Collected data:

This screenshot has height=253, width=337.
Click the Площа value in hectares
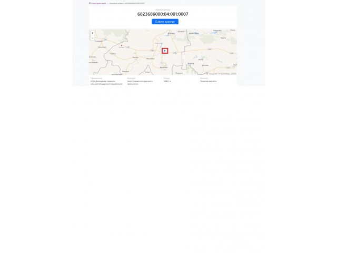[167, 81]
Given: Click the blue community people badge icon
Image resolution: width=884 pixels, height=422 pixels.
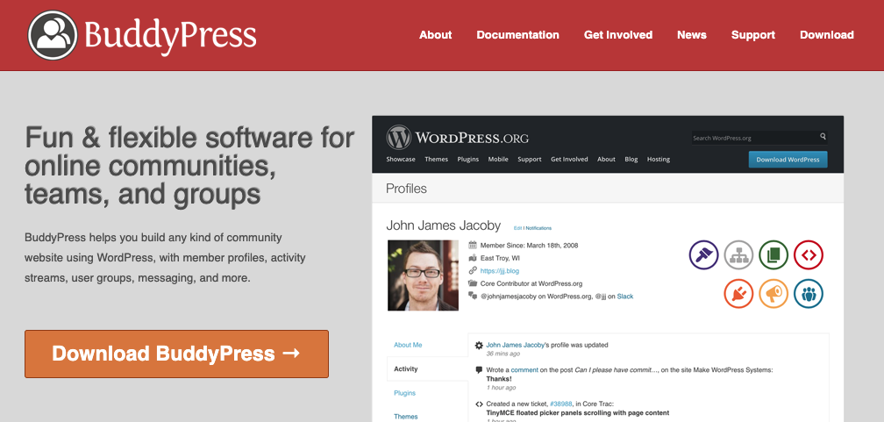Looking at the screenshot, I should point(809,293).
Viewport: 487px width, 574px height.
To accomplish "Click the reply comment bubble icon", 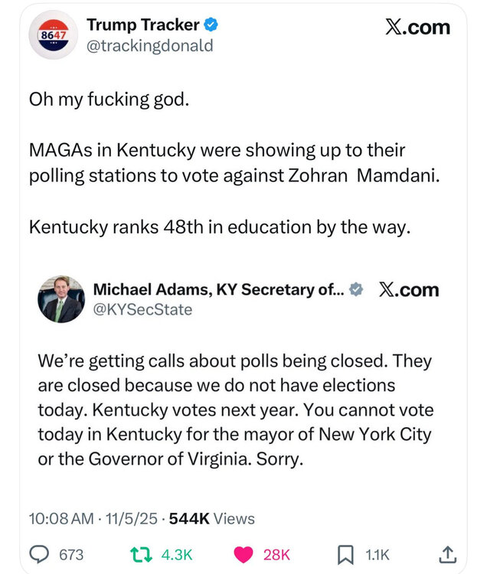I will 38,554.
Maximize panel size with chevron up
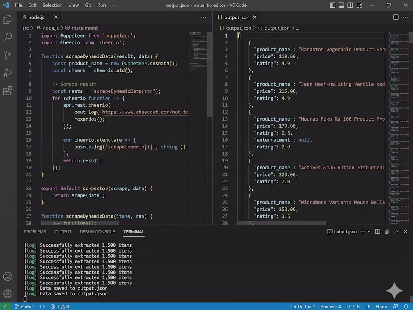This screenshot has width=413, height=310. point(396,231)
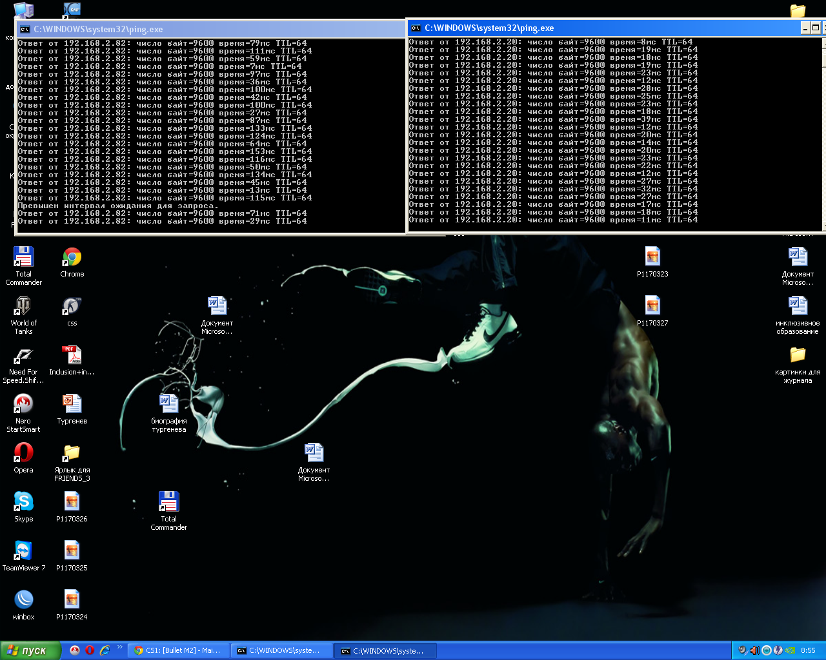Open system menu of 192.168.2.20 ping window
This screenshot has height=660, width=826.
pos(416,28)
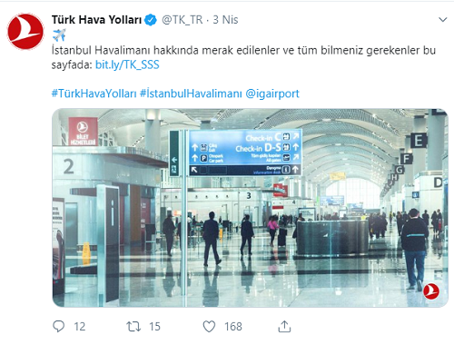This screenshot has width=454, height=345.
Task: Click the Turkish Airlines profile avatar
Action: point(25,32)
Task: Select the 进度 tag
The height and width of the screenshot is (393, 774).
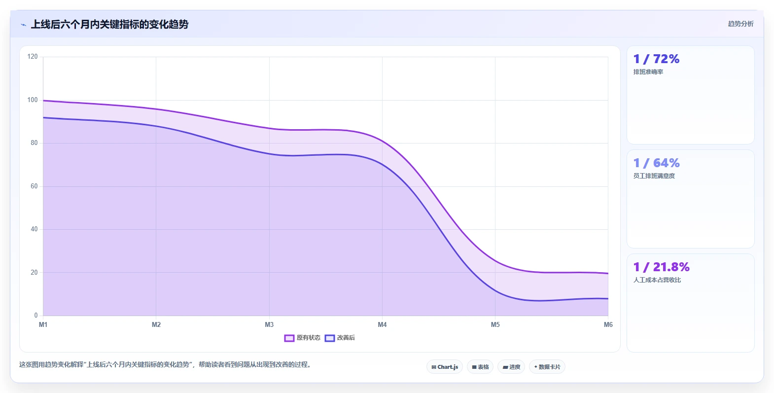Action: [x=511, y=367]
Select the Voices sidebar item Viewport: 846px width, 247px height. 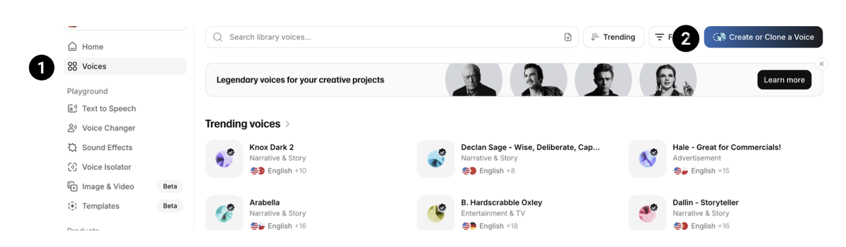[94, 66]
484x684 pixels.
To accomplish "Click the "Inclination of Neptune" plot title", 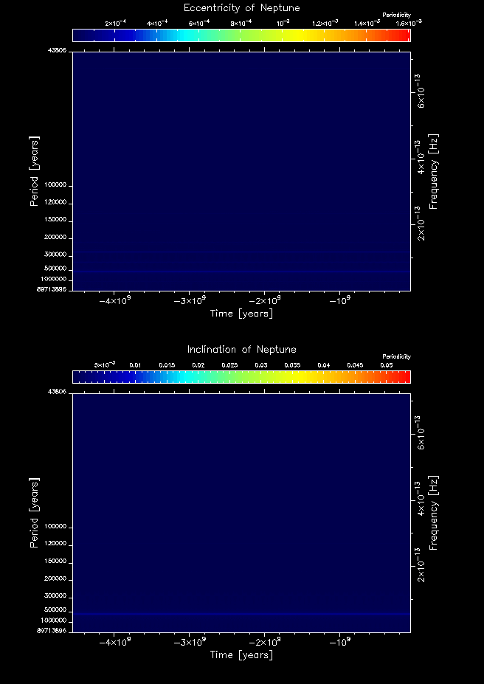I will click(241, 350).
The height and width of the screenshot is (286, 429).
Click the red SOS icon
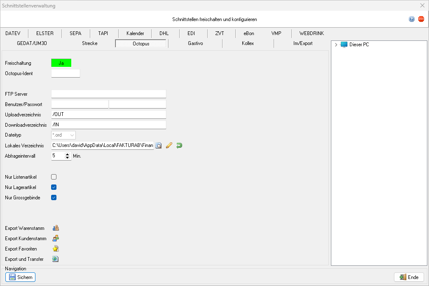tap(421, 19)
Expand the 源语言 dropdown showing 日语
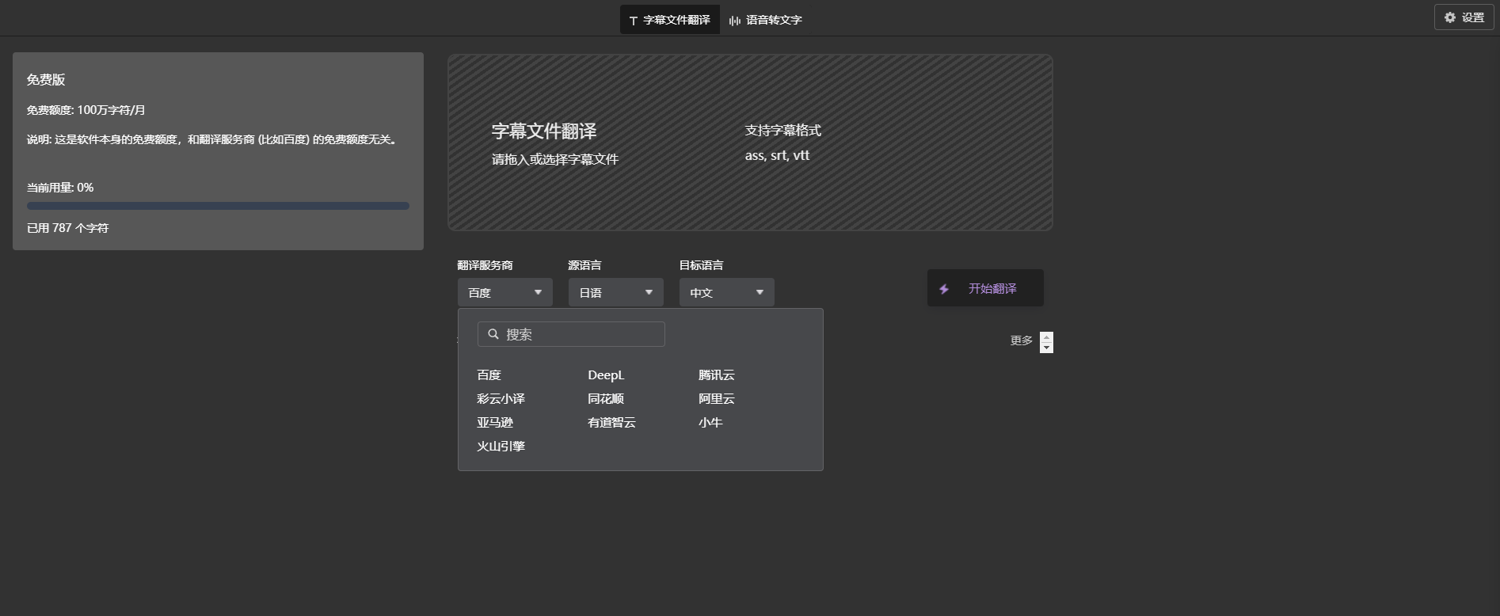Image resolution: width=1500 pixels, height=616 pixels. tap(615, 292)
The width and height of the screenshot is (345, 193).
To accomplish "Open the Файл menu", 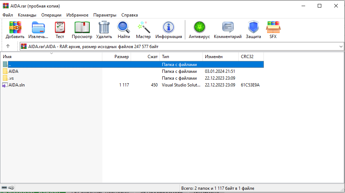I will (8, 15).
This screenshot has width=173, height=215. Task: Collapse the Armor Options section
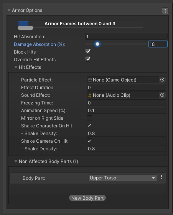tap(9, 10)
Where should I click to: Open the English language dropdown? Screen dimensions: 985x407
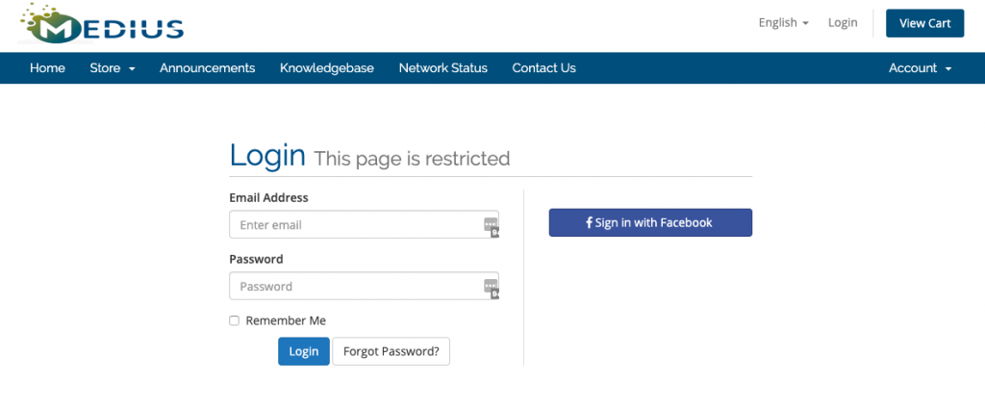tap(783, 23)
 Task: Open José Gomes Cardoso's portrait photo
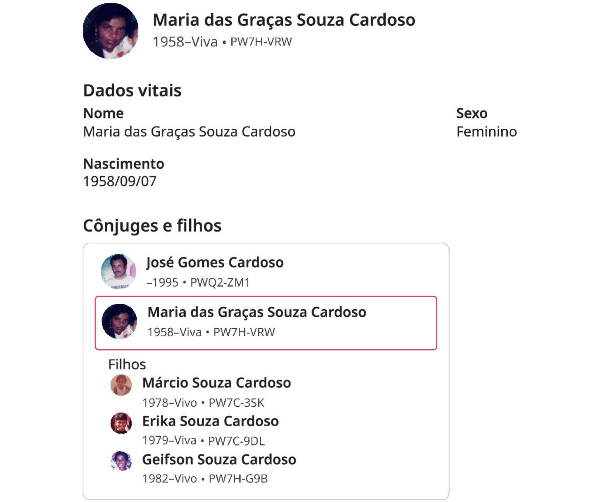click(x=118, y=271)
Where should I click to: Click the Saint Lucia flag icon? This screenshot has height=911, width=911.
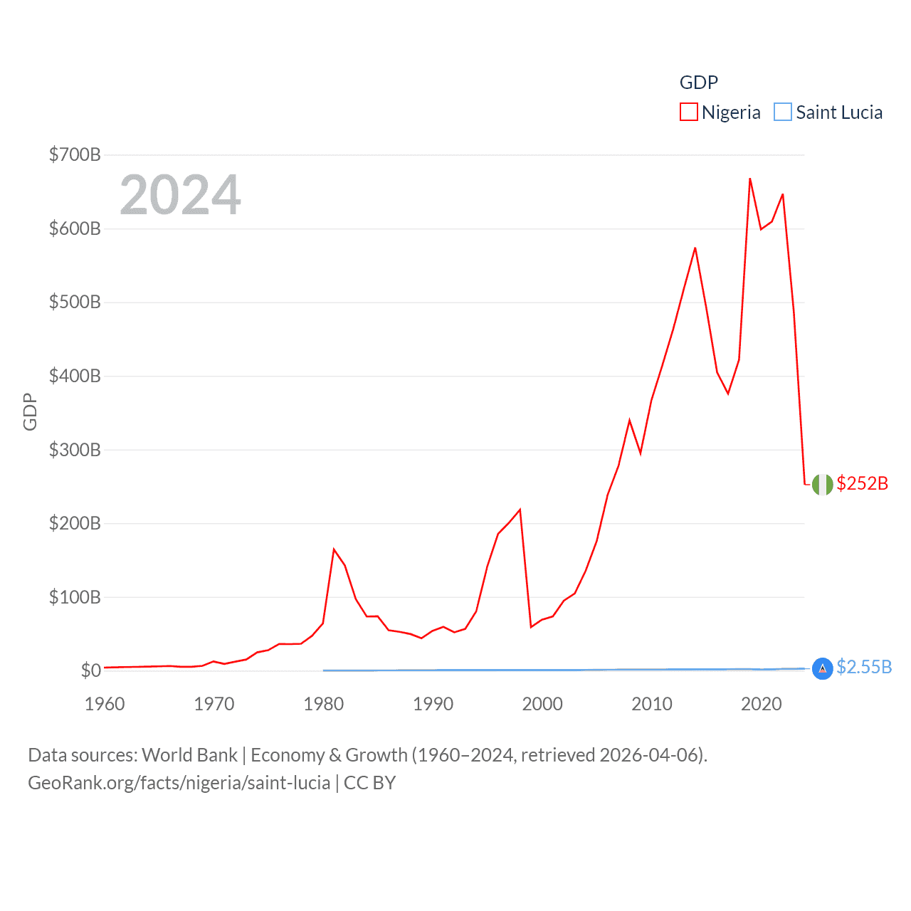click(x=822, y=668)
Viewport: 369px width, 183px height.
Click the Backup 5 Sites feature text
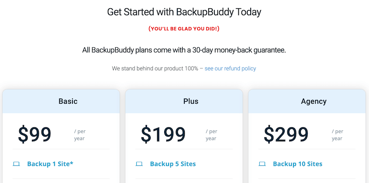tap(173, 164)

■ **REQUIRED WORK**
Return exactly the lines that begin with the one containing "Viewport: 369px width, 183px height." and end with the final line of the data above; include no pictures.

■ **OUTPUT FOR THIS TASK**
Viewport: 369px width, 183px height.
Click the Backup 5 Sites feature text
tap(173, 164)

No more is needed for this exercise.